- EXERCISE OBJECTIVE -
Can you copy out the listing exactly, everything from the line containing "Image resolution: width=2576" down to the line containing "What do you see at coordinates (37, 66)", with both of those lines included?

- AVAILABLE DATA -
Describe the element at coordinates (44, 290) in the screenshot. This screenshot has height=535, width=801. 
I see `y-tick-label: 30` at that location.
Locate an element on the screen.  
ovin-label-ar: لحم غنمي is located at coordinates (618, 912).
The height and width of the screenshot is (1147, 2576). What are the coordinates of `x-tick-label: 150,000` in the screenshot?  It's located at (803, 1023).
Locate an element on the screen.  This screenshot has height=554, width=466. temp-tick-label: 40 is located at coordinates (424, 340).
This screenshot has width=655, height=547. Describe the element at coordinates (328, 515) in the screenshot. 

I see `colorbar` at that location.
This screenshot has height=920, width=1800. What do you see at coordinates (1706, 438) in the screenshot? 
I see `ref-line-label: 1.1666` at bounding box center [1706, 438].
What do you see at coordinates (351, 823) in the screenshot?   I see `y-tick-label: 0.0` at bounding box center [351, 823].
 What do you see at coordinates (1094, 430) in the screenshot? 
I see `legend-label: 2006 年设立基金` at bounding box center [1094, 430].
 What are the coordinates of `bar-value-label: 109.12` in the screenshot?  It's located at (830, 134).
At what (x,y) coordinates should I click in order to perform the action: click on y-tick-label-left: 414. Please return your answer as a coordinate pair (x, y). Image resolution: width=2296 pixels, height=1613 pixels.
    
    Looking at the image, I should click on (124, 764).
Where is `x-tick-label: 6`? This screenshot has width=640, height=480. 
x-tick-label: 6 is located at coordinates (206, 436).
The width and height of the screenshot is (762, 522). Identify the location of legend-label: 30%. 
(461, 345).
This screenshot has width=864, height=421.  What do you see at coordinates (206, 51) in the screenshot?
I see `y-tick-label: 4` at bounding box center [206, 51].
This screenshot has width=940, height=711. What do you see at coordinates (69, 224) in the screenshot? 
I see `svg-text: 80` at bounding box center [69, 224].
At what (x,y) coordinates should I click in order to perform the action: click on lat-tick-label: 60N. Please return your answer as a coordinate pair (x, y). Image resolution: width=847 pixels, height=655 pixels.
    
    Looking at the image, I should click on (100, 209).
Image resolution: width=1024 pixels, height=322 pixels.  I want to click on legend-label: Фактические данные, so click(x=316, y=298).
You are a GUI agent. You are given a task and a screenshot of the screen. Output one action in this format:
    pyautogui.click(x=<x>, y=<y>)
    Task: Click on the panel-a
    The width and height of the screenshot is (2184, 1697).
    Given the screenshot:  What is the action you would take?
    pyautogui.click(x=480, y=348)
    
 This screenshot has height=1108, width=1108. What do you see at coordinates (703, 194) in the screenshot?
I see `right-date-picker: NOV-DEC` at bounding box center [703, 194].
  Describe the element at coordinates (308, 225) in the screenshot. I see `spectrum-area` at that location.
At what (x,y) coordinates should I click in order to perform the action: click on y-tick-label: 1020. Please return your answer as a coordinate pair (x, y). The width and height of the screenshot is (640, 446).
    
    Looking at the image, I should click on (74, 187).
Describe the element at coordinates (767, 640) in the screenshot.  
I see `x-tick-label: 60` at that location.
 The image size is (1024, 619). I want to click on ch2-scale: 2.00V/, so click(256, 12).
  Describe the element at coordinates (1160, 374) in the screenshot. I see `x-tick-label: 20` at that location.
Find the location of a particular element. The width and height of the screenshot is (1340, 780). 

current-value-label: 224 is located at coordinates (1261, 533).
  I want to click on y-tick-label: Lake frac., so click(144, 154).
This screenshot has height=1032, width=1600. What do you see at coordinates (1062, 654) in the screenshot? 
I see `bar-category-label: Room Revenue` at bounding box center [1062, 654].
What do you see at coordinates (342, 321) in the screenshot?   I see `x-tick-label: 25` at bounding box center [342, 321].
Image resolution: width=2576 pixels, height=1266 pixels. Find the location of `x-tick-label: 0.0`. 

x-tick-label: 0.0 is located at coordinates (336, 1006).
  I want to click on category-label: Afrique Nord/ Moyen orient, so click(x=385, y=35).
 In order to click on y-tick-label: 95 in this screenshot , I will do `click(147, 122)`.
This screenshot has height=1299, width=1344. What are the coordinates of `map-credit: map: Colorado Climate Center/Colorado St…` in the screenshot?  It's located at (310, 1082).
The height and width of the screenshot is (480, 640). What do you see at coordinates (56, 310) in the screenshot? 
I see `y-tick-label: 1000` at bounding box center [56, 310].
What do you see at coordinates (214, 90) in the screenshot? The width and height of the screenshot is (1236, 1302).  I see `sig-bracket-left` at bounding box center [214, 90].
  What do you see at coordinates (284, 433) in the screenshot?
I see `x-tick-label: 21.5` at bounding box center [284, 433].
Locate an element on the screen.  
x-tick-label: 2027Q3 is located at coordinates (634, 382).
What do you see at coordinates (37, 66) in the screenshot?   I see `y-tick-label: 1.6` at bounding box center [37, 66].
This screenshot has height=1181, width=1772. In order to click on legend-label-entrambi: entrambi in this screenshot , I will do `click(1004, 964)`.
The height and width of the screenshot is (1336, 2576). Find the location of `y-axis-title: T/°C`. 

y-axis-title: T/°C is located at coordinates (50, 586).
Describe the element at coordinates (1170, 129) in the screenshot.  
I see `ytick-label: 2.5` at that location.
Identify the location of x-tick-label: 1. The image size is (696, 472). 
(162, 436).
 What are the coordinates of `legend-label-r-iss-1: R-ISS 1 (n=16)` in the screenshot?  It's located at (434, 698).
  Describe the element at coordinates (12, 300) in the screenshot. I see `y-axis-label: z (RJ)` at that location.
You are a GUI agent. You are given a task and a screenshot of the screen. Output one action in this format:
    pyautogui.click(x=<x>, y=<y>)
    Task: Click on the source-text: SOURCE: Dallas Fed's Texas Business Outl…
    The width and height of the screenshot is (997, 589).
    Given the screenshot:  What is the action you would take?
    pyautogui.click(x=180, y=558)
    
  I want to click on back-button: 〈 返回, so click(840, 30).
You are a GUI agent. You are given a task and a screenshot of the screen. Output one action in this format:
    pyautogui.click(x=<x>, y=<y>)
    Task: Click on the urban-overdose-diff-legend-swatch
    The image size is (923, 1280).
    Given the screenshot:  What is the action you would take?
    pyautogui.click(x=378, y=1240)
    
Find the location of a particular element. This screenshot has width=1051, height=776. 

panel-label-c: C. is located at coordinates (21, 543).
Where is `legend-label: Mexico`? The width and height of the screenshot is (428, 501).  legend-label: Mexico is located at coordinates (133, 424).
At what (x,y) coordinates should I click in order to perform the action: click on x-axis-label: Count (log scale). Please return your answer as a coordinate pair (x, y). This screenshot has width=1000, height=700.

- SOLUTION TO THE PROBLEM -
Image resolution: width=2576 pixels, height=1266 pixels. Find the location of `x-tick-label: 0.0`. 

x-tick-label: 0.0 is located at coordinates (336, 1006).
  I want to click on category-label: Afrique Nord/ Moyen orient, so click(x=385, y=35).
 In order to click on y-tick-label: 95 in this screenshot , I will do `click(147, 122)`.
This screenshot has height=1299, width=1344. What are the coordinates of `map-credit: map: Colorado Climate Center/Colorado St…` in the screenshot?  It's located at (310, 1082).
The height and width of the screenshot is (480, 640). What do you see at coordinates (56, 310) in the screenshot? 
I see `y-tick-label: 1000` at bounding box center [56, 310].
What do you see at coordinates (214, 90) in the screenshot? The width and height of the screenshot is (1236, 1302).  I see `sig-bracket-left` at bounding box center [214, 90].
  What do you see at coordinates (284, 433) in the screenshot?
I see `x-tick-label: 21.5` at bounding box center [284, 433].
Locate an element on the screen.  
x-tick-label: 2027Q3 is located at coordinates (634, 382).
What do you see at coordinates (37, 66) in the screenshot?   I see `y-tick-label: 1.6` at bounding box center [37, 66].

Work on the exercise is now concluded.